I think that's it for now.  Since I've set my file name size limit much higher than the default lha has stayed busy happily restoring my files.
 

Offline LoadWBTopic starter

  • Hero Member
  • *****
  • Join Date: Jul 2006
  • Posts: 2901
  • Country: 00
    • Show all replies
Re: PFS3 questions and observations
« Reply #1 on: September 10, 2012, 03:50:17 AM »
I've learned a couple of other things during this process.

After the first extraction "succeeded," I found that there was a major discrepancy in the number of files on the volume as reported by icon Information versus the number of files in the archive as reported by lha.  I ran lha with "-t" option, to only extract new files, and found the Workbench as a whole came to a stop at some point in the process, usually around the same file.
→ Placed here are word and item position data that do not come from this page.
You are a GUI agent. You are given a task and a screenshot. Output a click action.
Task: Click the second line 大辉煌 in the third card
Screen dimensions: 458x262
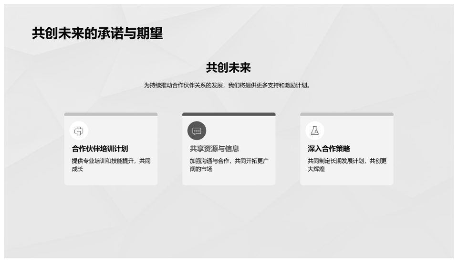(x=316, y=169)
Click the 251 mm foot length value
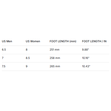111x111 pixels. [x=55, y=50]
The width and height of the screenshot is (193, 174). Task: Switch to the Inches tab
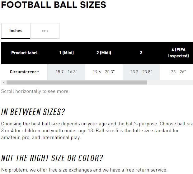point(16,31)
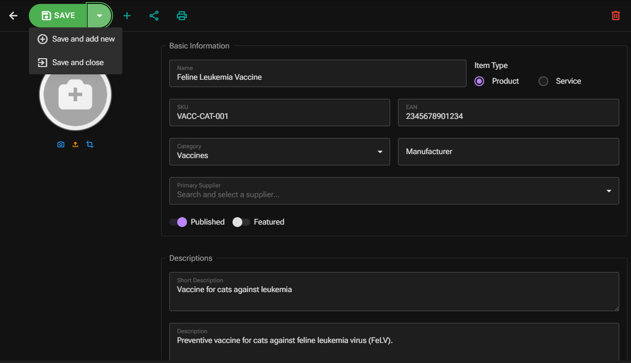This screenshot has height=363, width=631.
Task: Disable the Published toggle
Action: coord(179,222)
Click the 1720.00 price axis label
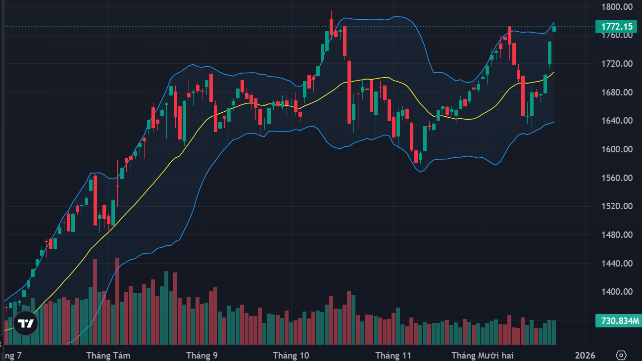Screen dimensions: 642x361 coord(616,64)
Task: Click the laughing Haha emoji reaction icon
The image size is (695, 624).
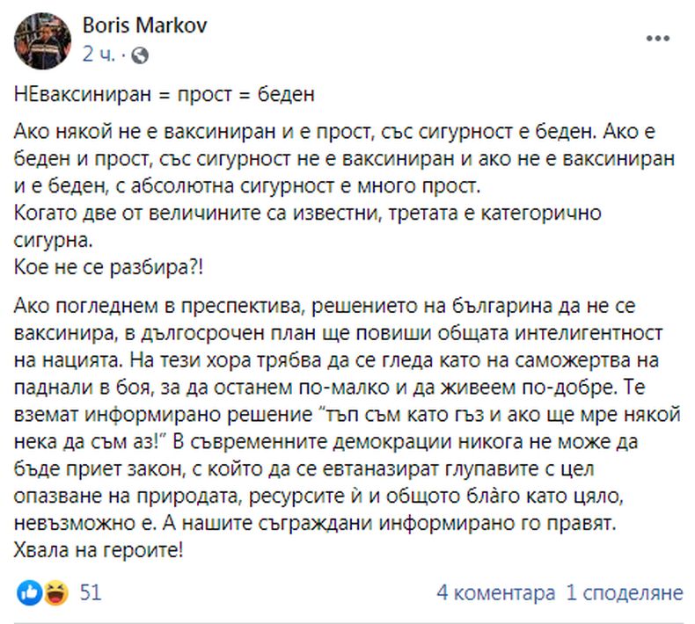Action: (55, 593)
I tested the archive with lha and 7-zip and found no errors.  Then I ran PFSDoctor to find that it had to repair two directories.  Afterward an entire drawer was missing from the drive.  I ran lha with "-t" again and everything finished successfully.

But I found that I still had a number of files missing (about 126 files,) and the byte count was off.  I opened the archive with 7-Zip on a non-OS-specific Intel-based machine and fired up DOpus on the Amiga and ran "Get Sizes" on all of the contents.  I compared byte and file counts on both to find that all but a single file had extracted.  Effing weird, but I now none-the-less have a working PFS3 volume.

Now, something else I determined which I think will be of interest to anyone else doing this process with a USB flash drive.  During this process I was running MiamiDX and a USB Ethernet device.  I have seen on Windows machines where the driver crashes and the USB Ethernet device locks up the entire network, and that's exactly what happened in my case -- the entire network became non-responsive.  (I didn't bother to run any packet capturing on the network since the switches indicated no traffic what-so-ever.)

The USB flash drive was still running full-tilt.  I brought up MiamiDX and put it offline then brought up Trident and disabled the Ethernet device, which put everything back to rights.  (This actually happened during a previous extraction, as well, and I was able to just power-cycle the device as well.)  Returning the Ethernet device back to service is easy: power-cycle its parent hub or reboot the machine.

Hope this information is interesting or useful to someone.